- Native name: Павел Козловский
- Born: Pavel Pavlovich Kozlovsky 9 March 1942 (age 84) Volkovnya, Brest Oblast, Byelorussian SSR, (now Belarus)
- Allegiance: Soviet Union (1961–1991) Belarus (1991–1994)
- Branch: Soviet Army Belarusian Army
- Service years: 1961–1991 1991–1994
- Rank: Lieutenant General
- Other work: Minister of Defence of Belarus (1992–1994)

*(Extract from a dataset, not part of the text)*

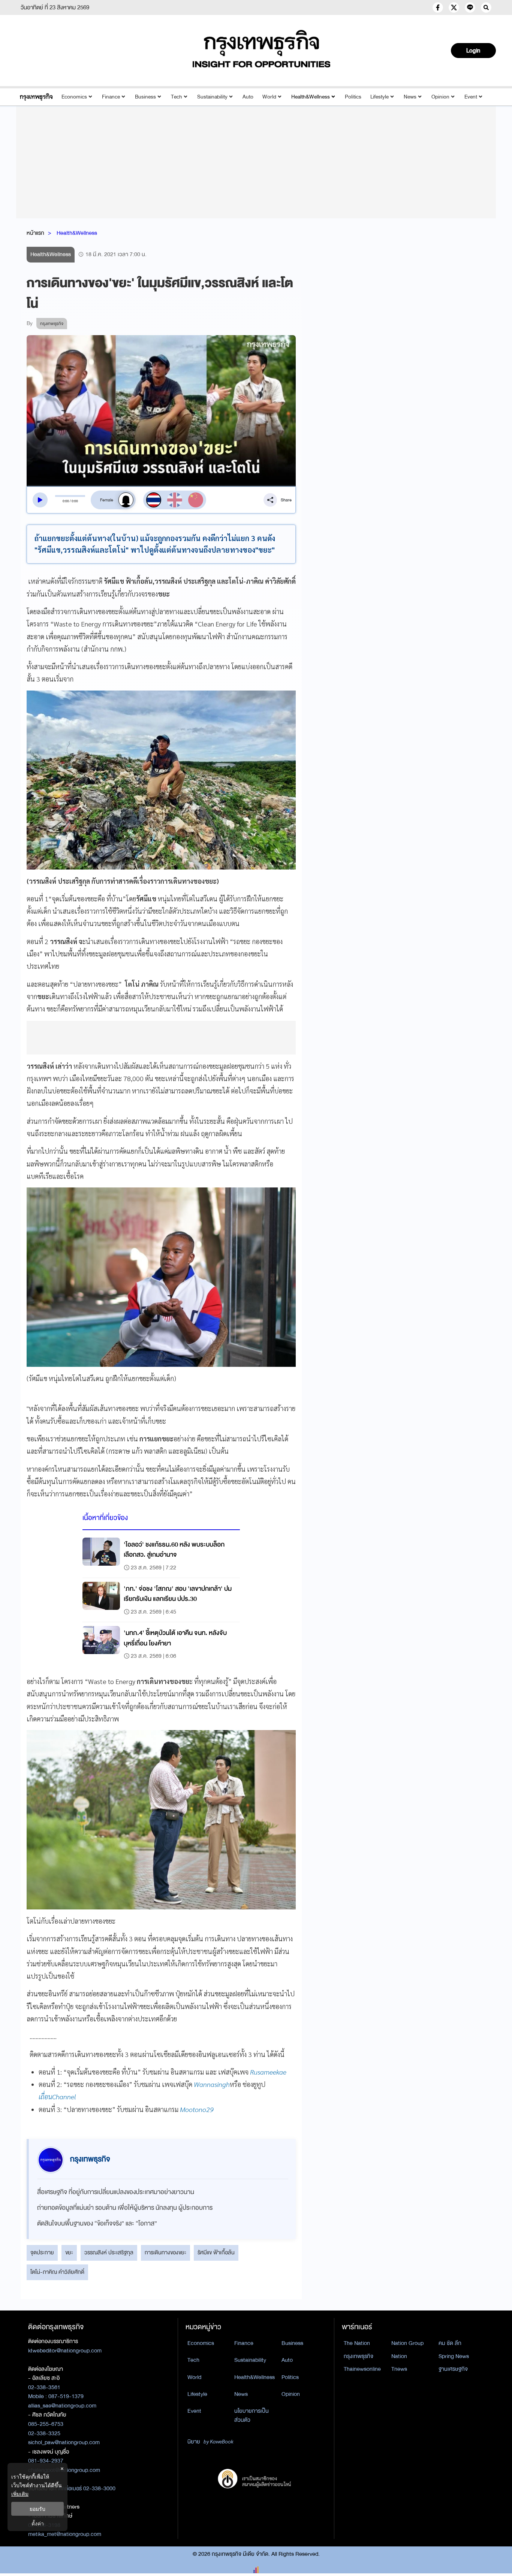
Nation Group (407, 2343)
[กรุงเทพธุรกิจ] (36, 96)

= Pavel Pavlovich Kozlovsky =

Pavel Pavlovich Kozlovsky (Павел Паўлавіч Казлоўскі, Павел Павлович Козловский), also translated as Paul Kozlowski, is a retired Soviet and Belarusian military leader and independent politician. A colonel-general in the Army of Belarus following the dissolution of the Soviet Union in December 1991, he was appointed the second Minister of Defence after the dissolution of the Soviet Union, serving from 1992 to 1994. In this role he was succeeded by Anatoly Kostenko. He unsuccessfully sought to challenge the incumbent President of Belarus Alexander Lukashenko in a campaign for the presidency in 2001, but failed to gather the sufficient number of signatures to stand in the election.

== Early career ==
He was born on 9 March 1942 in the village of Volkovnya into a peasant family. His father was a Red Army soldier who was killed in 1945 during the Second World War. After graduating high school in 1961, Kozlovsky entered the Tashkent Higher All-Arms Command School, which he graduated in 1965. He served in the following positions: company commander, regimental chief of staff, regimental commander, an divisional commander. During his Soviet Army service, he was stationed in the Transcaucasian Military District, specifically serving in the Georgian SSR and the Armenian SSR. He later graduated from the Frunze Military Academy and the General Staff Academy. In 1987, he was sent to the Belarusian Military District, holding the position of deputy commander. In March 1989, he was appointed commander of the 28th Combined Arms Army, before returning in July 1991 to Minsk to serve as Chief of Staff of the Belarusian Military District. At this point, he received the ranks of Major and Lieutenant colonel ahead of schedule. His last military rank in the Soviet Armed Forces was Lieutenant general.

== Post-independence military service ==
On April 22, 1992, he was approved as the Minister of Defense of Belarus. During his tenure, he distinguished himself by firing officers from the army who were members of the Belarusian Military Association. Many consider him to be the founder of the modern Belarusian army, which previously inherited Soviet era technologies and traditions. On 8 September 1992, he presided over the first oath taking ceremony that held on Independence Square, held on the 478th anniversary of the Lithuanian-Polish victory at the Battle of Orsha, which was established as a Day of Belarusian Military Glory. Under his control, disarmament of the army, causing Belarus to become the first nuclear-free state in the post-Soviet space. At the end of July 1994, after Alexander Lukashenko came to power, Kozlovsky resigned along with the entire government of Vyacheslav Kebich. On September 5 of the same year, by presidential decree, he was demoted to lieutenant general for abuse of office (which was not established by the investigation).

== Later life ==
Later, Kozlovsky began to focus on social and political activities, creating the International Fund for the Rehabilitation of the Health of Former Servicemen. From 1995–2001, he was a member of the United Civil Party, now he is non-partisan. He often criticizes the military policy of the Belarusian government, often saying that the "prestige of the army within our society has dropped". He tried to register his candidacy for the 2001 presidential election, but only collected 85,000 signatures out of 100,000 required. He then supported the candidacy of Vladimir Goncharik. In the 2010 elections, he was a confidant of presidential candidate Andrei Sannikov. In 2020, he criticized the government for holding the 2020 Minsk Victory Day Parade on Victors Avenue in the middle of the COVID-19 pandemic in Belarus, saying in an interview to Radio Svaboda that "There would have been no coronavirus parade during my time as minister" as well as "This action (parade) can be easily postponed to July 3 - to unite independence and victory".

== Family ==
His wife Natalya Grigorievna is an economist. They have three children: Elena, Andrey, and Pavel. He also has four grandchildren. He was the youngest of five children, with his brothers and sisters currently working in Belarus. His mother died in 1977.